COVID_TESTS_ADMINISTRATED is an improvement, but it’s not ideal and will give a deflated positivity rate. This new field unfortunately includes daily repeated tests when the count of individuals tested per day is what is actually needed. These COVID-19 diagnostic tests are not perfectly accurate, so false positive and false negative testing results occur. To increase the probability of getting a “true” test result, multiple tests for the same person on the same day may occur. But given that these PCR diagnostic tests are pretty expensive and information I’ve received from people who have been tested, I’m not inclined to think multiple daily tests of the same individual occur that often. With cheaper tests now developed, maybe this becomes a larger issue in the future though. Some states are currently providing a count of individuals tested per day which is named, “test encounters.” A more detailed discussion of this test count is discussed in a post over at The COVID Tracking Project. Hopefully, ISDH will start using test encounters in the near future.
-
2020-12-20 - Hospitals page, Local Hospital Capacity - The number of available beds used in the calculations is fluid, because only the number of fully staffed beds is reported. Therefore, if a hospital suffers from personnel shortages, the number of available beds reported by that hospital will decrease.
When any of the counts for any of the data fields is below four, the true count is obscured by the CDC. This is due to the concern that this data combined with other publicly available data might be used violate patient privacy. Anytime that 80% of a hospital’s data used in a calculation was missing and/or obscured, I decided not to perform the calculation for that hospital (empty table cell). If some of the data (but less than 80%) were obsured, then I substituted a “2” for the obscured value and proceded with the calculation.
-
2020-12-25 - Hospitals page, State Mortality Rate, Staffing, and Admissions - The hospitals deaths and admissions were scraped from the Regenstrief dashboard, but I did check the robots.txt file and followed the rules therein. It’s my first time scraping a Tableau dashboard, so I’m not a hundred percent about the data. It checks out visually with the dashboard sometimes and in some places, but not others. I only collect it twice a day, so maybe the data is being updated before or after I’m collecting. The tableau worksheets and variable names from where I’m getting the data all look right, so I think I’m getting the right stuff.

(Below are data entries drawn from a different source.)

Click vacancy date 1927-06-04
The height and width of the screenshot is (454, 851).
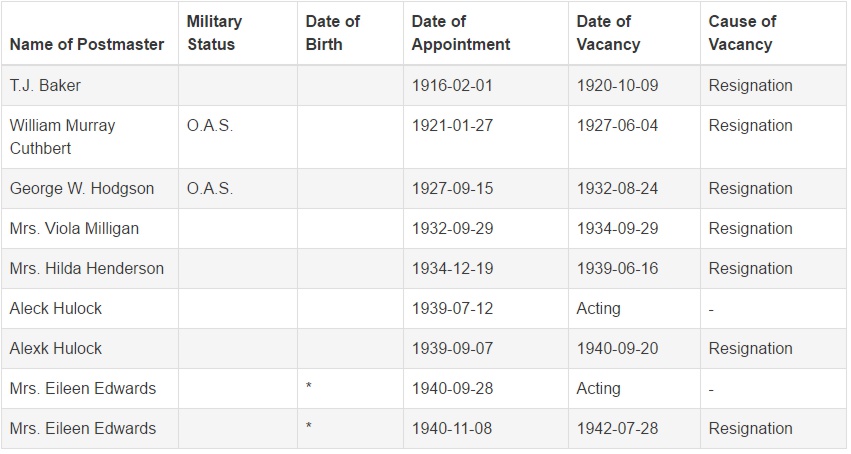617,126
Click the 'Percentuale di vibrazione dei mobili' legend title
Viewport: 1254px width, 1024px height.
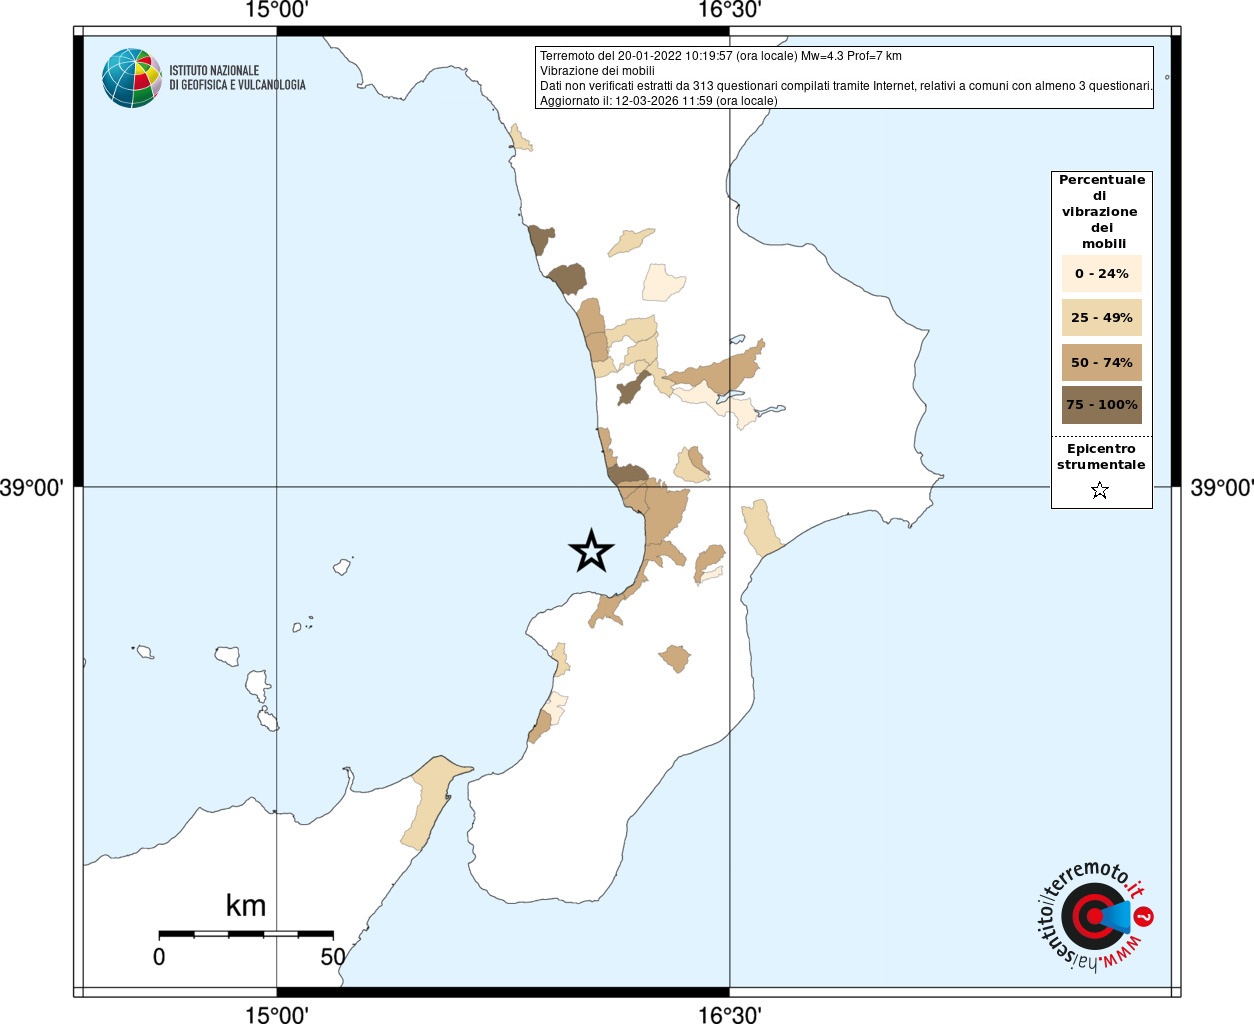[x=1101, y=211]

The HHS staffing data only includes reporting hospitals, but for the time period I’m looking at and foreseeable future I don’t anticipate much non-response bias. The last time I looked only around 3 hospitals weren’t reporting their staff shortage numbers. That seemed to be the case at least over the last couple months. And looking at the “Local Hospital Capacity” table there seems to be good response there as well. So this isn’t something I’ll be monitoring too closely.
I chose 14 day rolling window for the mortality rate calculation because the average hospital length of stay for all age groups didn’t exceed that length on the Regenstrief dashboard. So, averaging over a 2-week period should be representative. For the other two calculations, a seven day window seems be a good number to smooth out reporting irregularities, and I think that’s the only concern I have with those samples.